USDA Forest Service

Pacific Southwest Research Station

 
Pacific Southwest
Research Station

800 Buchanan Street
Albany, CA 94710-0011
(510) 883-8830
United States Department of Agriculture Forest Service. USDA logo which links to the department's national site. Forest Service logo which links to the agency's national site.

Research Topics Fire Science

Managing fuels to modify fire behavior

A forestry technician uses a drip torch to start short flames that burn along the ground in the forest.
A forestry technician uses a drip torch on a prescribed fire on the Stanislaus-Tuolumne Experimental Forest. Prescribed fire is part of the treatments conducted in research to examine forest restoration techniques. U.S. Forest Service photo by Eric Knapp.

Fuel reduction treatments, including fire (either prescribed fire or managed wildfire), mechanical manipulation (e.g., thinning, mastication, chipping), or a combination of the two have been implemented across millions of acres of forestland throughout the western U.S. and are proposed for millions more.

These treatments aim to modify wildfire behavior and effects by reducing surface fuels (dead vegetation on forest floor, such as branches or needles) and ladder fuels (small- to medium-sized trees and shrubs that can carry fire from the ground into the tree canopy), and increasing the spacing between tree crowns. In drier forest types, fuel reduction treatments can often be aligned with other management activities, such as restoring forest structure to increase ecosystem resilience. Common core goals include reducing tree densities, retaining larger, more fire resistant trees, and reducing surface fuel loads.

Several synthesis reports summarize studies on the short-term impacts (<5 years) of these activities in mixed-conifer and ponderosa pine forests. These and other studies demonstrate that properly designed fuel treatments effectively change fire behavior, reducing fire severity and fire-caused tree mortality even under extreme weather conditions. Additionally, such treatments can be conducted in ways that have minimal negative impacts on other forest ecosystem components (e.g., soils, bark beetles, wildlife). Collectively, these studies suggest that treated forests are in a more resilient condition compared to untreated forests in the short term.

A forest in the absence of low to moderate intensity fire or other treatment mimicking fire will likely lose resilience to stressors (drought) or disturbance (high intensity wildfire, insects) over time. Modeling studies at the landscape scale predict much greater forest losses from wildfire in untreated scenarios than in fuels-treated scenarios.

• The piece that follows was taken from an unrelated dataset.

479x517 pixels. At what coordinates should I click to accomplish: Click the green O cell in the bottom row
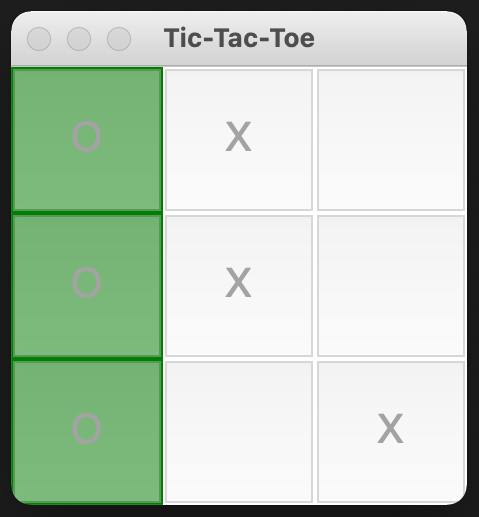click(87, 432)
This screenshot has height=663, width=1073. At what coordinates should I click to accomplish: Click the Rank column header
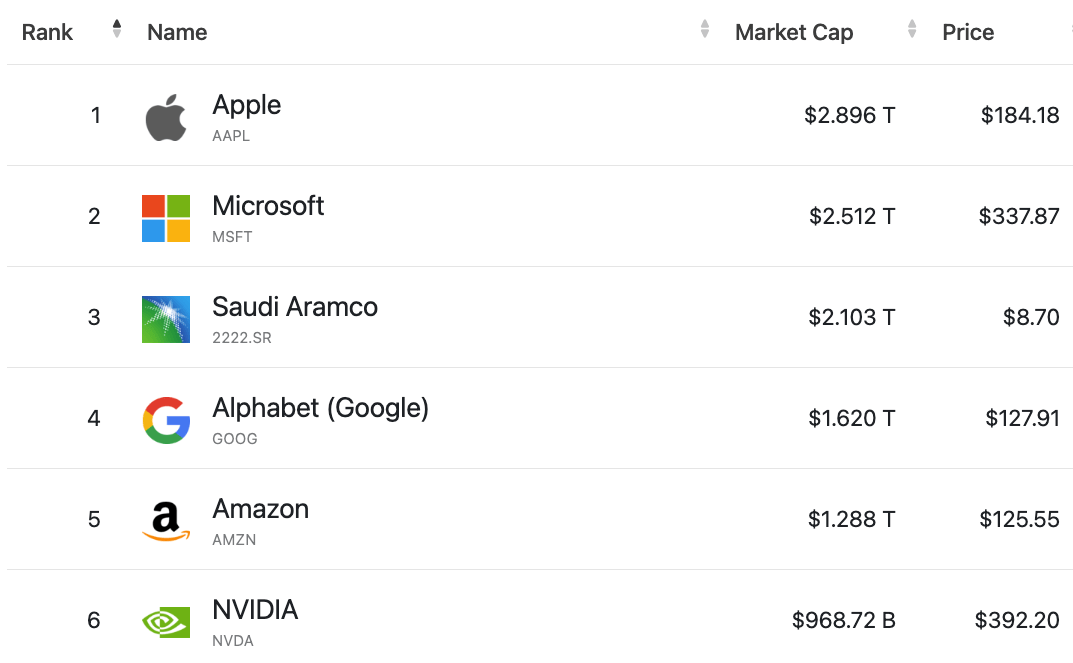pyautogui.click(x=47, y=32)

Striving for fire maintenance across large landscapes

Recent research has demonstrated increases in the proportion of high-severity fire, larger fires, and annual areas burned in yellow pine and mixed-conifer forests in the Sierra Nevada region from 1984 – 2010. Researchers point out that these increases coincide with rising regional temperatures and increased long-term precipitation, yet California and the western U.S. as a whole are in a large "fire deficit." These findings, based on research reconstructing fire occurrence over the last 1,500 years using sedimentary charcoal records, show that the current fire deficit is unprecedented throughout the historical record. With temperatures warming over the last several decades, researchers expect to see much higher fire activity, based on historical fire–climate associations and current fire suppression policies.

Given the current state of western U.S. forests adapted to frequent fire and the projected changes in fire occurrence, innovative forest management approaches that focus on large spatial scales will likely be needed to reduce the potential for uncharacteristically large and destructive fires. Informed planning and deployment of fuel reduction treatments can move forests away from fire suppression and into fire maintenance, which is one means of potentially changing current fire patterns.